Material supplied
::::::::::
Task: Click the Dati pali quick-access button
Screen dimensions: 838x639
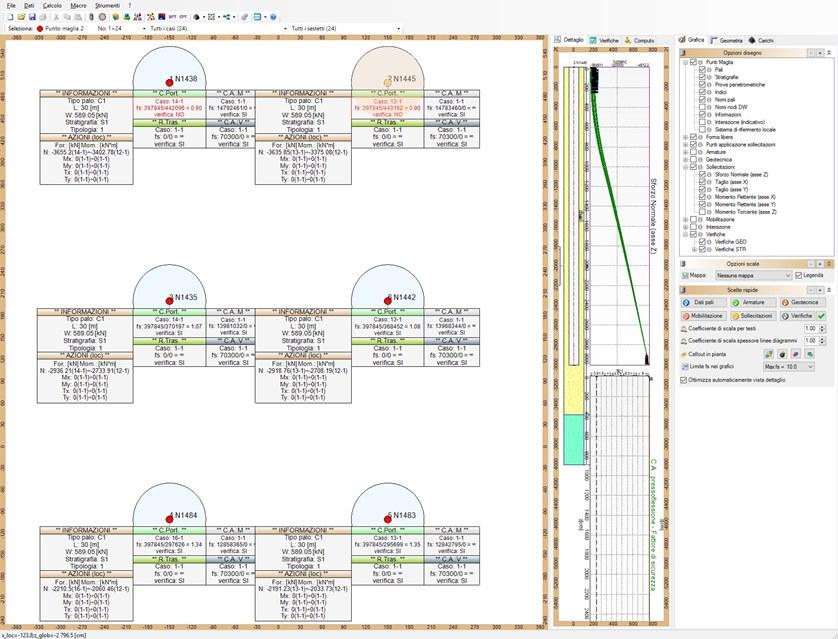Action: (701, 302)
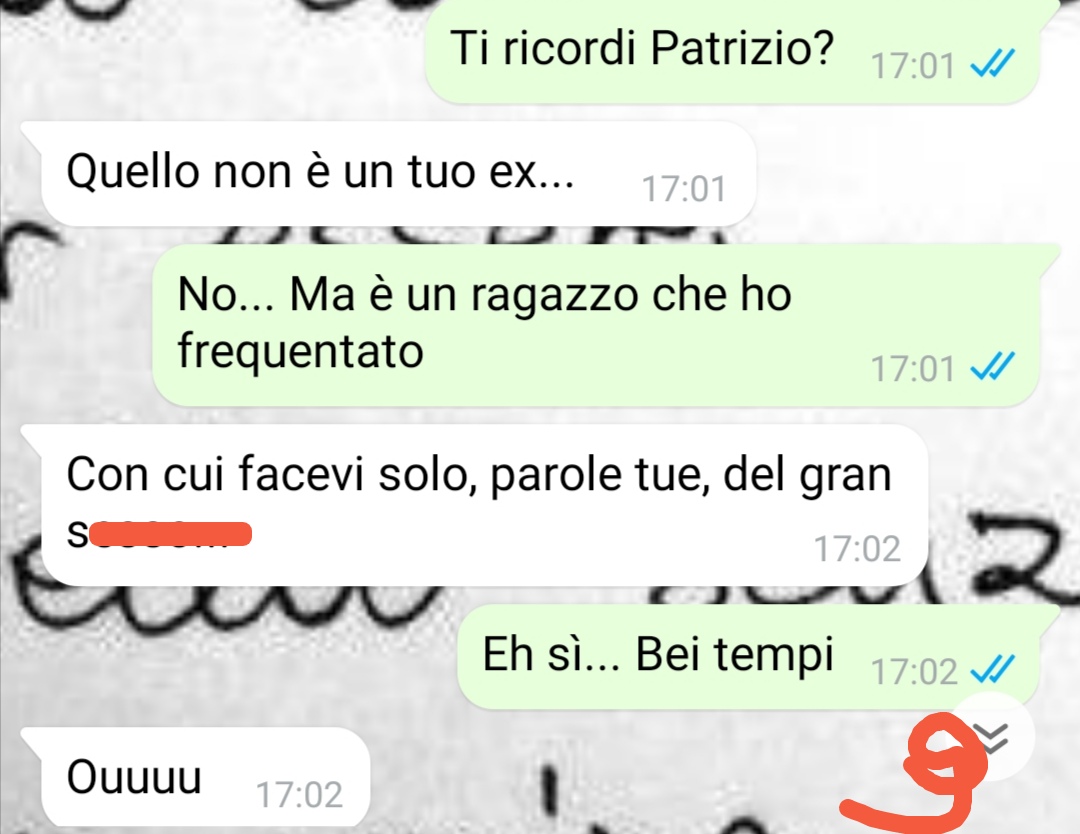1080x834 pixels.
Task: Click 17:01 timestamp on 'Quello non è' message
Action: (x=684, y=189)
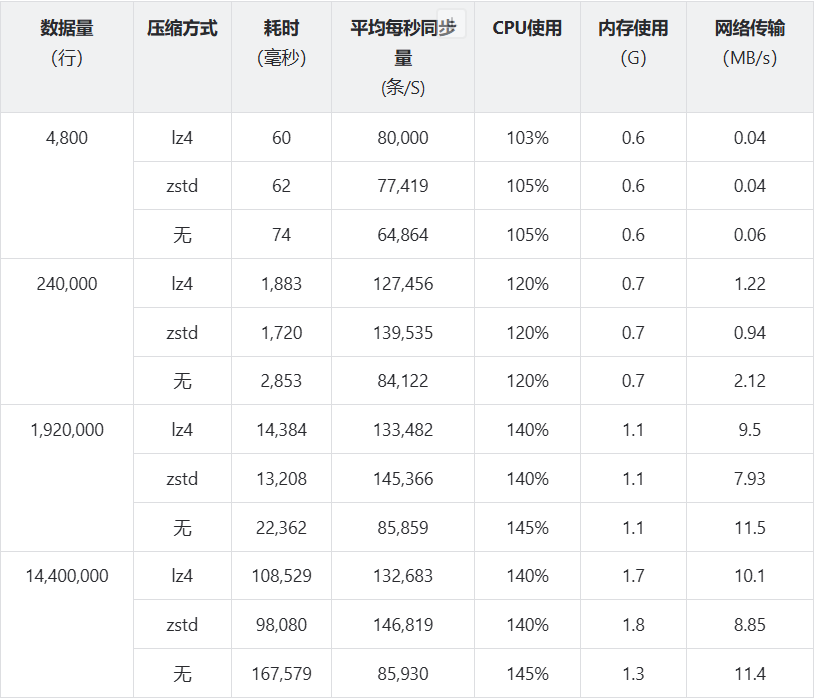Click the 146,819 sync rate cell
Screen dimensions: 814x698
[403, 625]
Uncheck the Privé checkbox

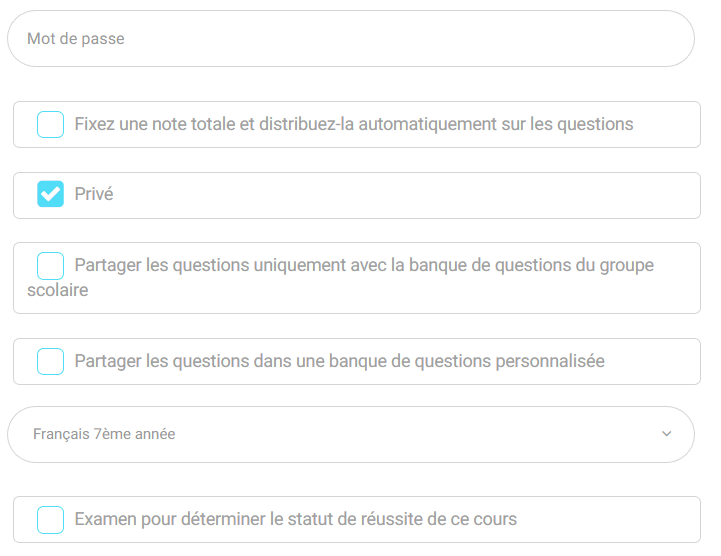50,195
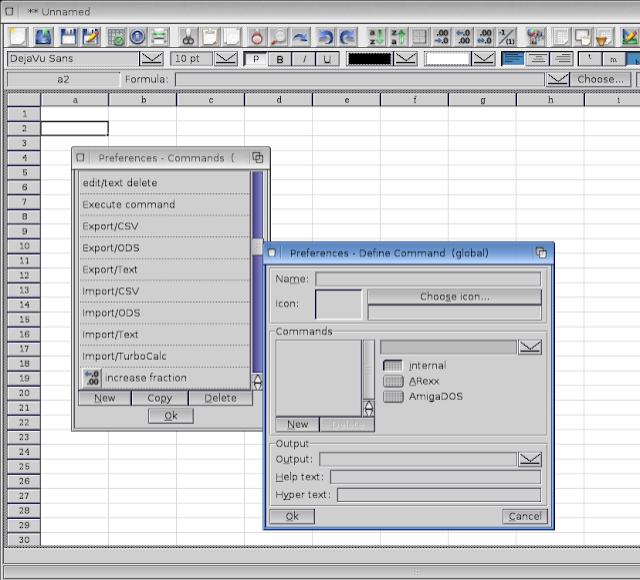Click the scissors Cut icon in toolbar

[x=188, y=37]
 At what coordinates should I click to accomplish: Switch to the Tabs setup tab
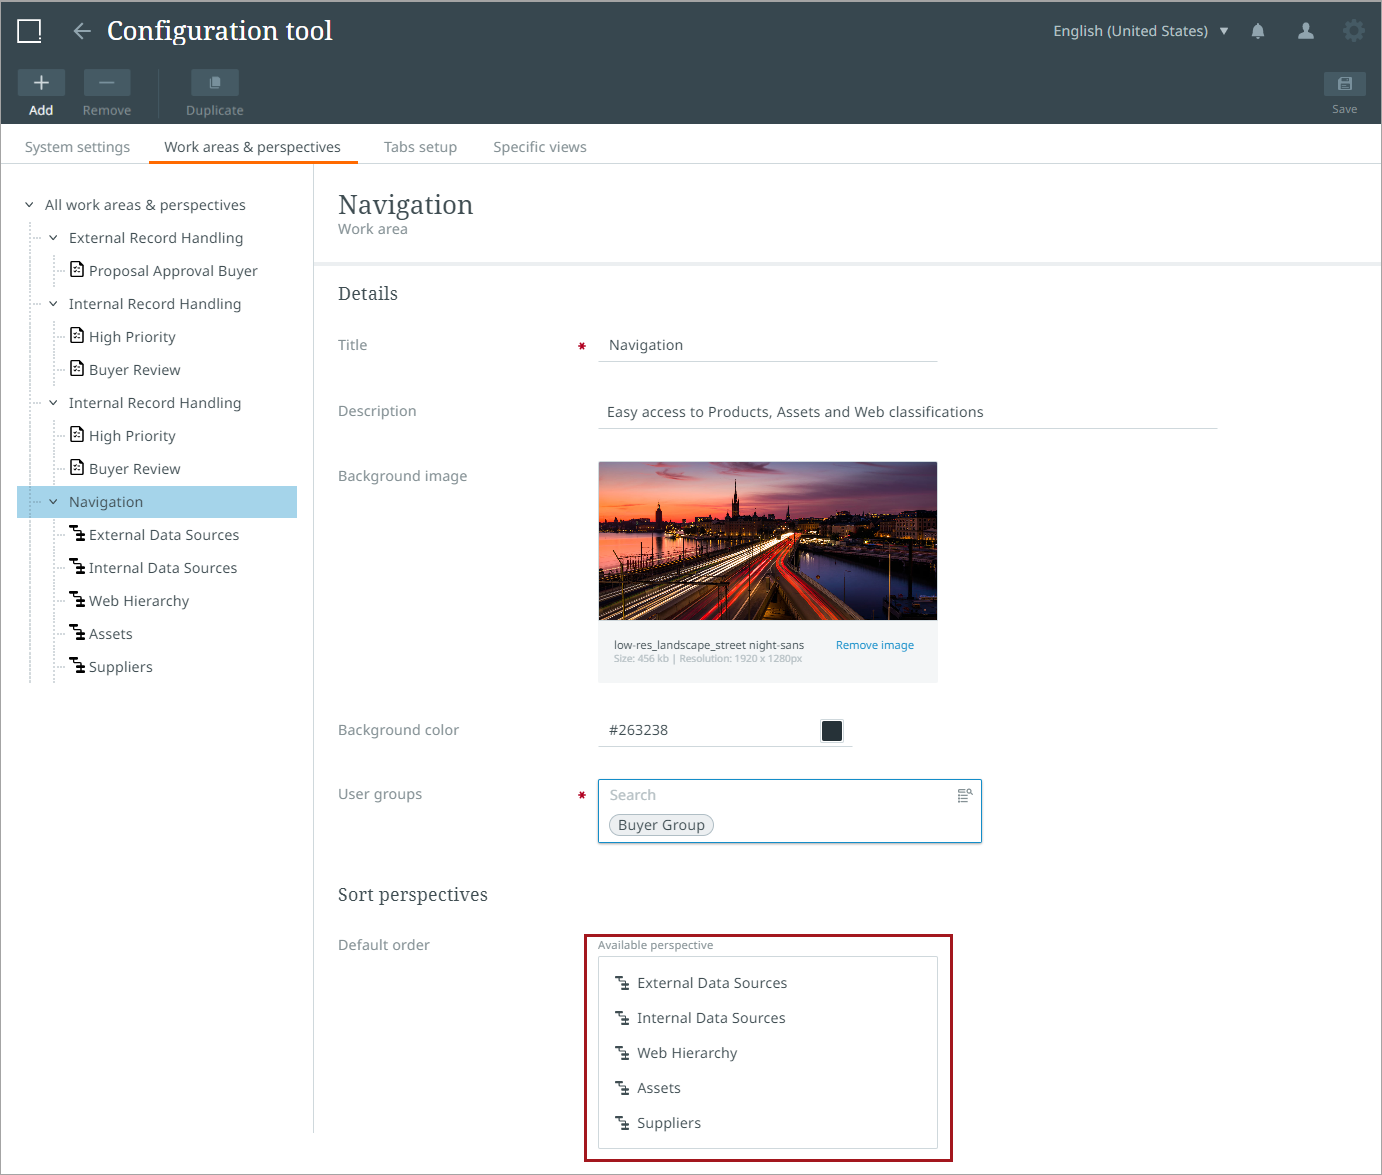pos(420,147)
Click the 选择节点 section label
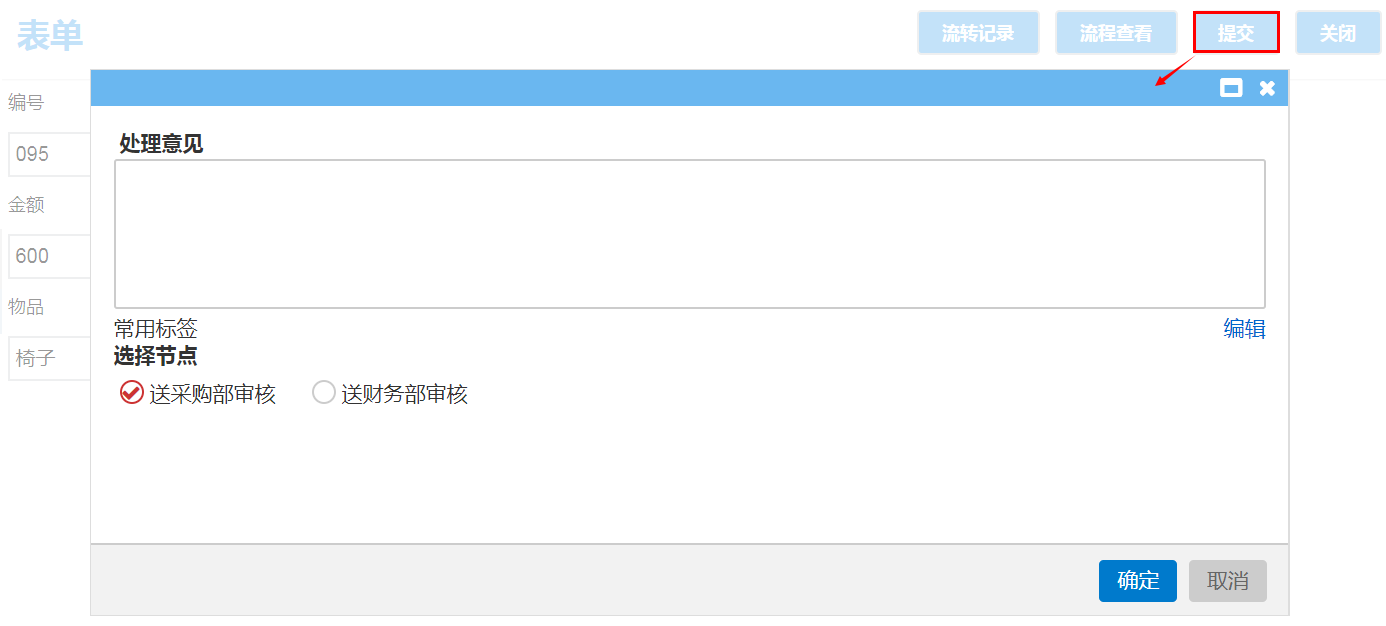 (x=156, y=356)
::::::::::
Required action
Set down the records precisely as they appear. Any picture stays out.

Answer for the task
Task: Click the Dati pali quick-access button
Screen dimensions: 838x639
Action: (701, 302)
1080x834 pixels.
Task: Click 17:01 timestamp on 'Quello non è' message
Action: (x=684, y=189)
Click the 146,819 sync rate cell
Screen dimensions: 814x698
[403, 625]
Uncheck the Privé checkbox

50,195
Click the scissors Cut icon in toolbar

[x=188, y=37]
 At what coordinates should I click to accomplish: Switch to the Tabs setup tab
pos(420,147)
Click the 选择节点 section label
 (x=156, y=356)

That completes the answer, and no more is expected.